Anita Avramides is a British philosopher whose work focuses on the philosophy of language, and the philosophy of the mind. She is a reader at the University of Oxford, based at St. Hilda's College, where she is Southover Manor Trust Tutorial Fellow in Philosophy. Since 2014, she has served as Vice Chair of the Philosophy Faculty at Oxford.

==Career==
Avramides has worked on the philosophy of language, and the philosophy of the mind, most recently focusing on the knowledge of other minds. For Avramides, this question is at the intersection of the philosophy of mind, epistemology, and metaphysics. She believes that the 'problem' of other minds is conceptual, rather than epistemological.

Avramides is Southover Manor Trust Fellow in Philosophy, at St Hilda's College, Oxford. She has also been a full-time lecturer at The Queen's College, Oxford, and a visiting lecturer at Bedford College, London.
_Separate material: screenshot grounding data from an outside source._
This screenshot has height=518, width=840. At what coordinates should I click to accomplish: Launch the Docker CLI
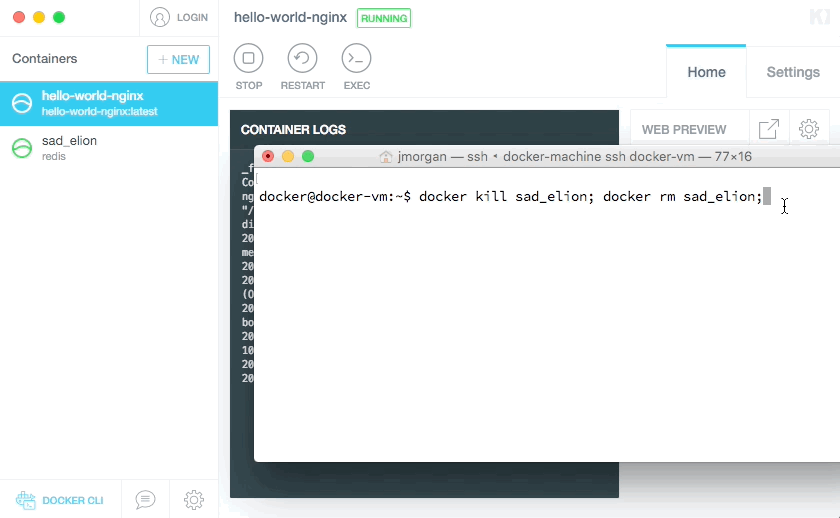59,500
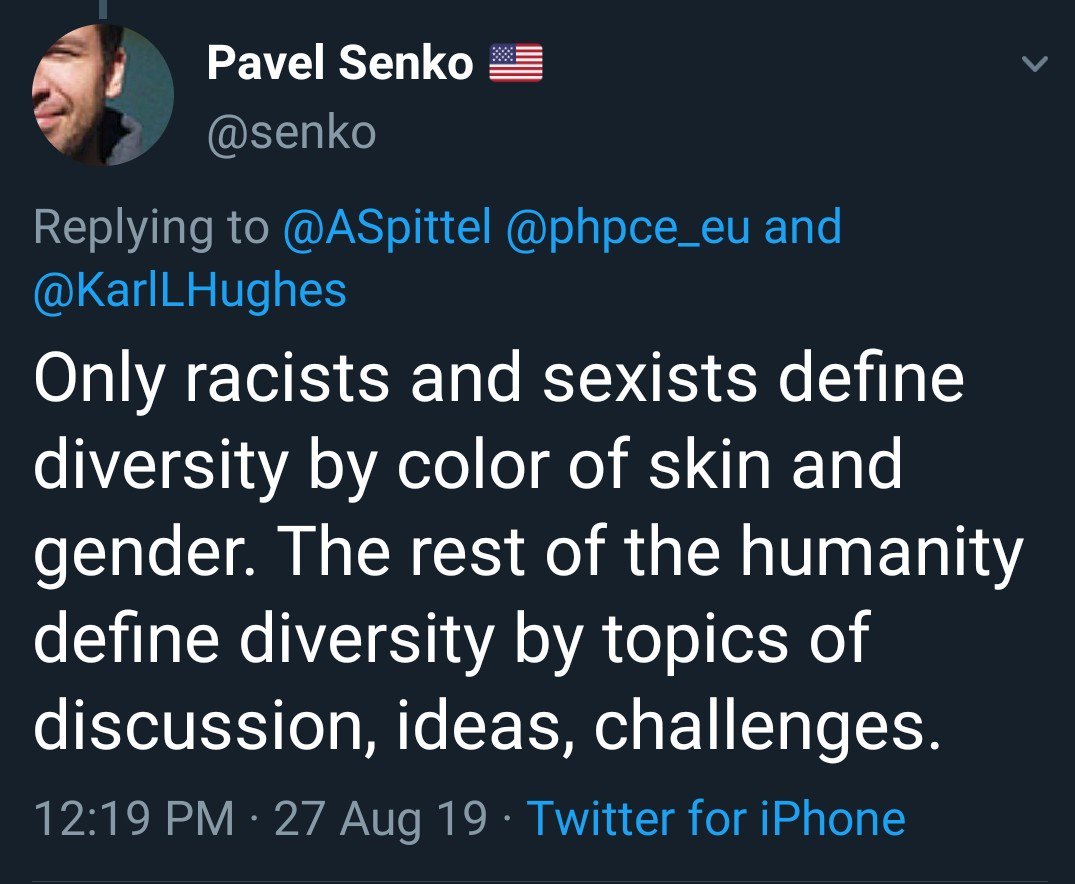Open the @phpce_eu mention link
The image size is (1075, 884).
[x=627, y=228]
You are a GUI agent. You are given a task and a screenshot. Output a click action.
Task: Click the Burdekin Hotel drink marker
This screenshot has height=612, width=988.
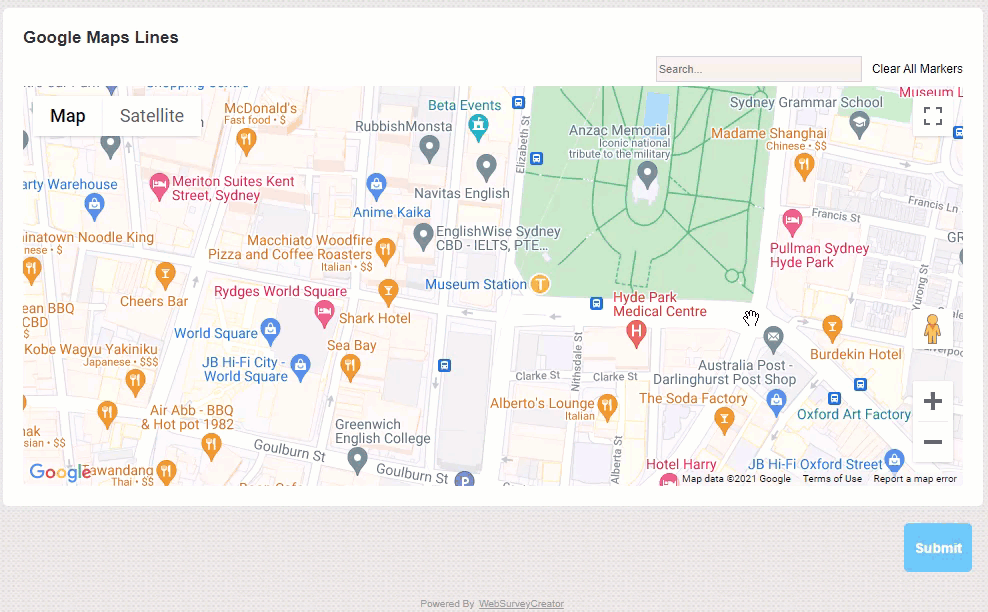pyautogui.click(x=831, y=326)
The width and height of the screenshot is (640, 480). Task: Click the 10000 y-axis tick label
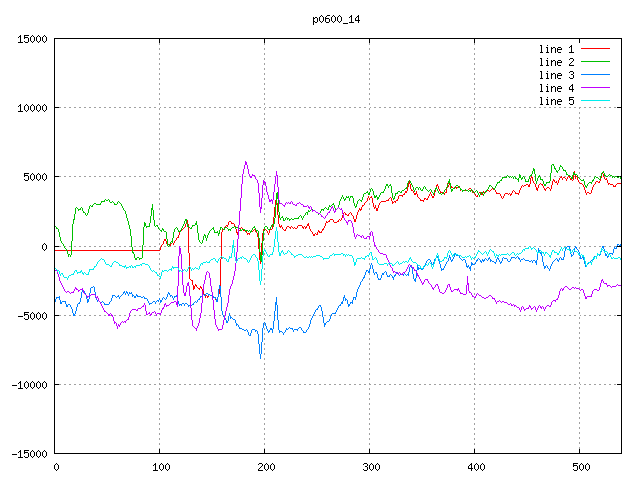tap(31, 108)
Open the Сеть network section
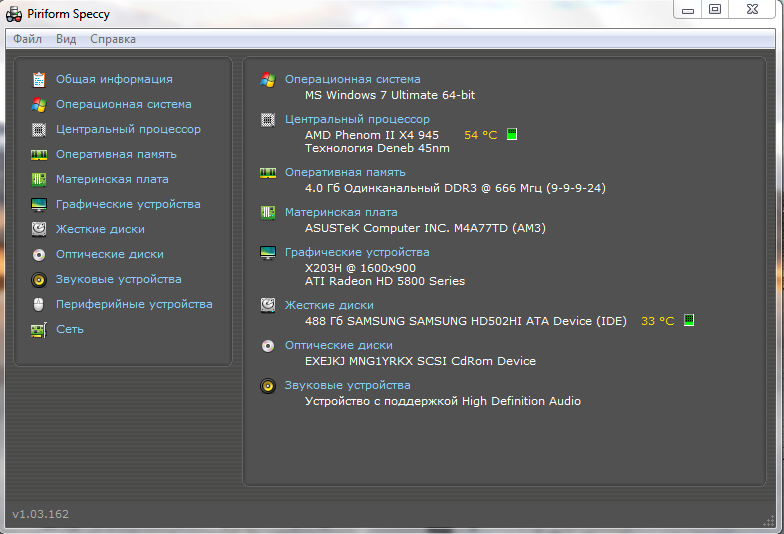784x534 pixels. 70,329
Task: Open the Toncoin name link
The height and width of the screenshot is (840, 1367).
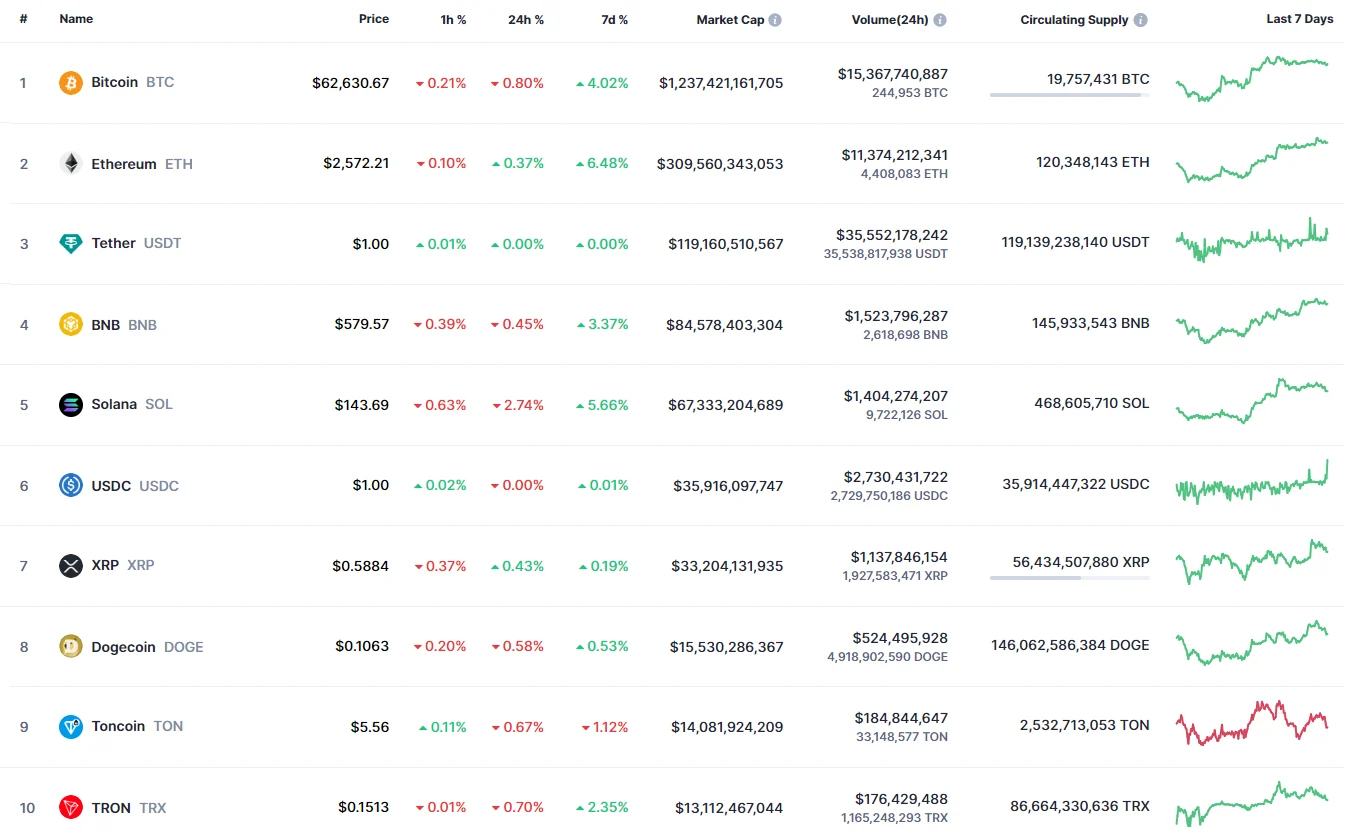Action: pos(118,727)
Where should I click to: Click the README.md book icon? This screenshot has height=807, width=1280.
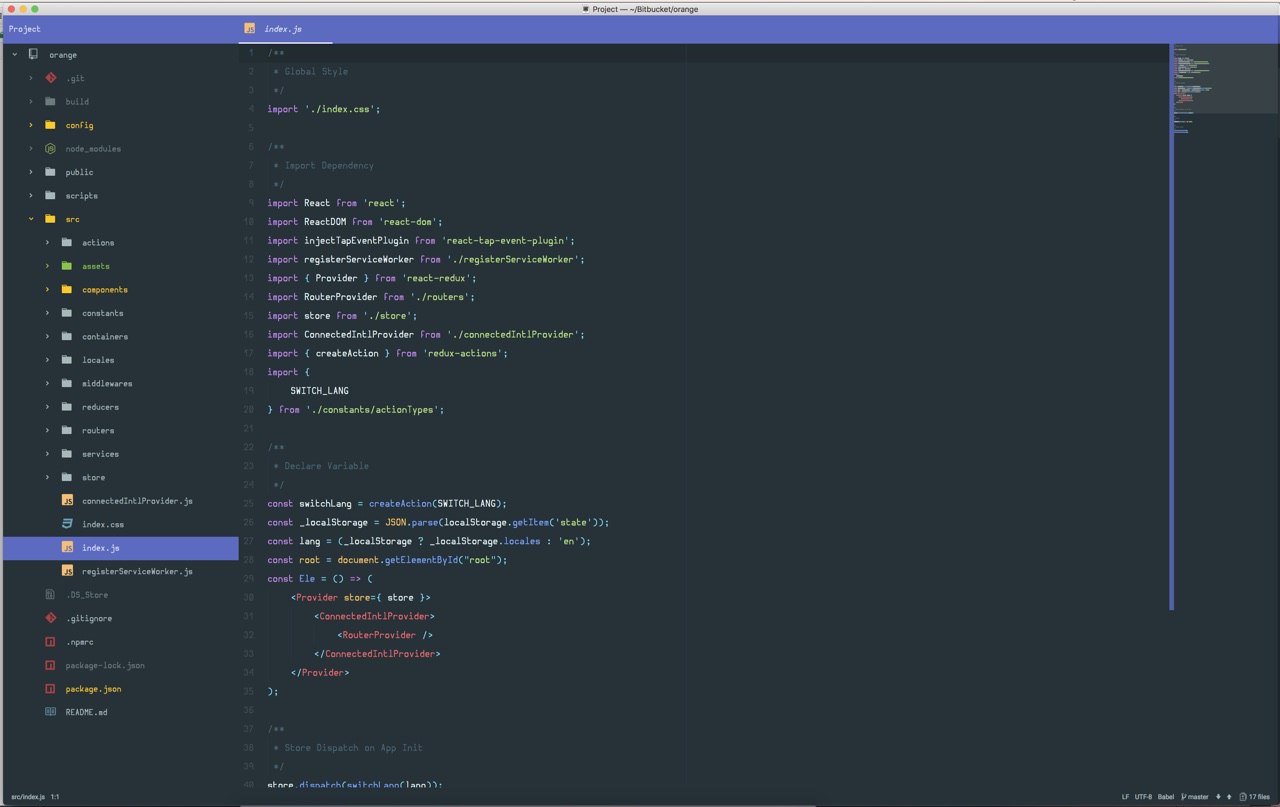pyautogui.click(x=50, y=712)
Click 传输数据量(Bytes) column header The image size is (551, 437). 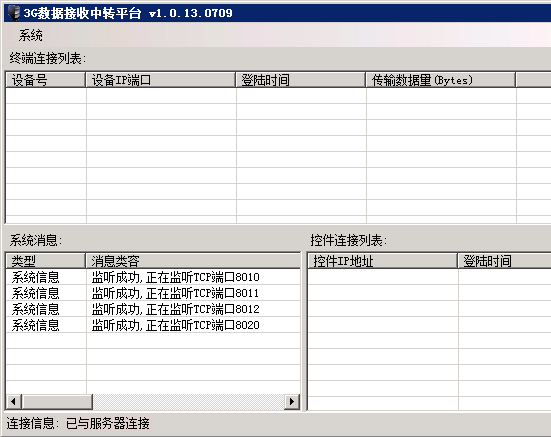(441, 80)
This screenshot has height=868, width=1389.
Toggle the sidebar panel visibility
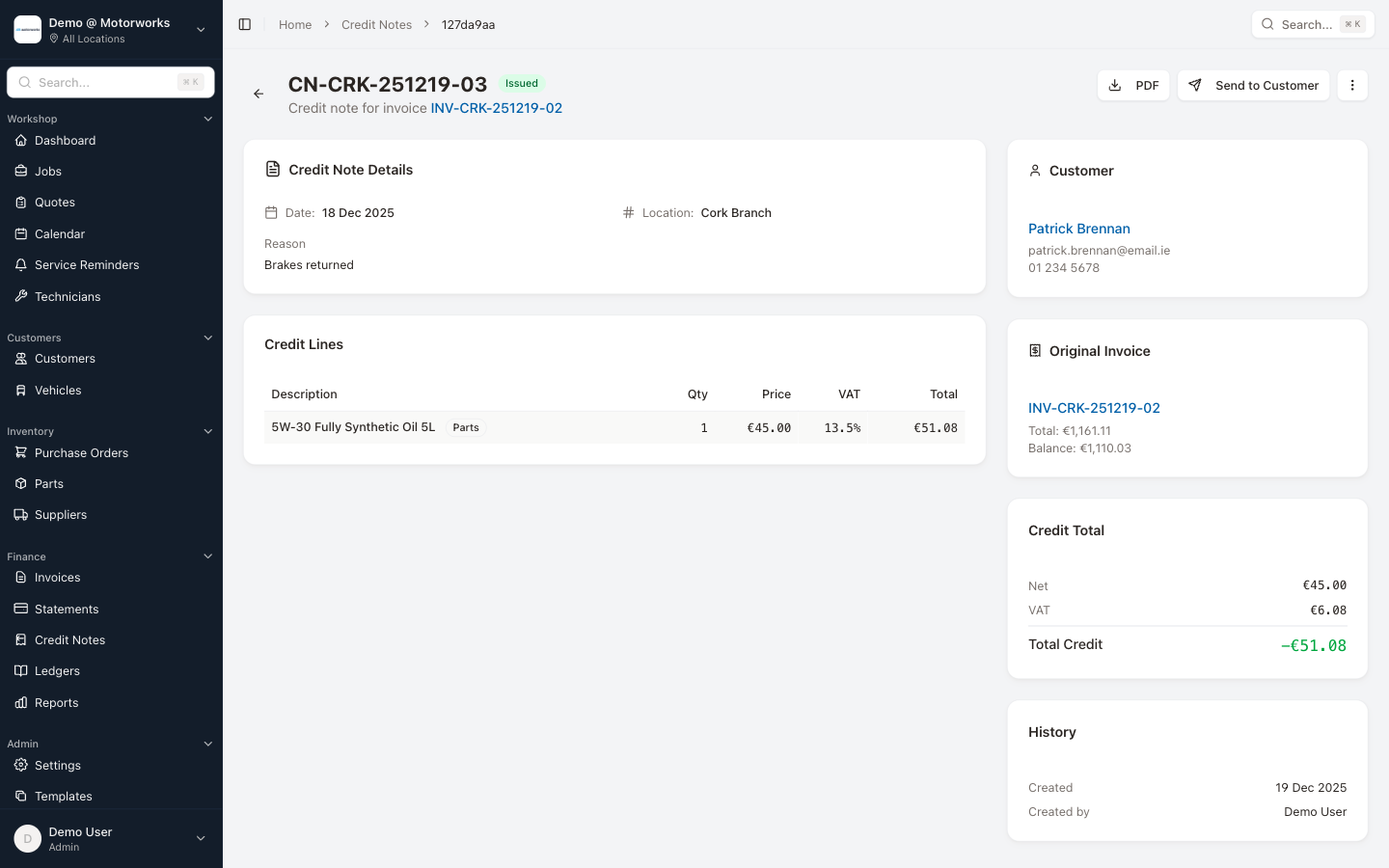tap(245, 24)
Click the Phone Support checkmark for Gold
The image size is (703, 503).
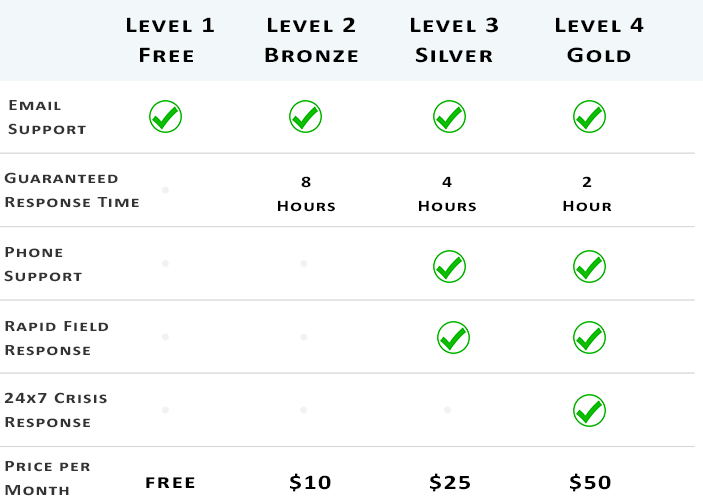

She has held part-time lecturer positions at Balliol College, Exeter College and Oriel College, Oxford.

==Education==
Avramides received her doctorate (D.Phil.) from the University of Oxford, Somerville and Queen's College. She did her M.Phil. from University College London, and completed her undergraduate BA degree from Oberlin College, United States.

==Publications==
Books
- Meaning and Mind: An Examination of a Gricean Account of Language MIT Press, 1989, ISBN 9780262511773
- "Other Minds" (2000)
- Women of Ideas (ed.) (1995) Duckworth.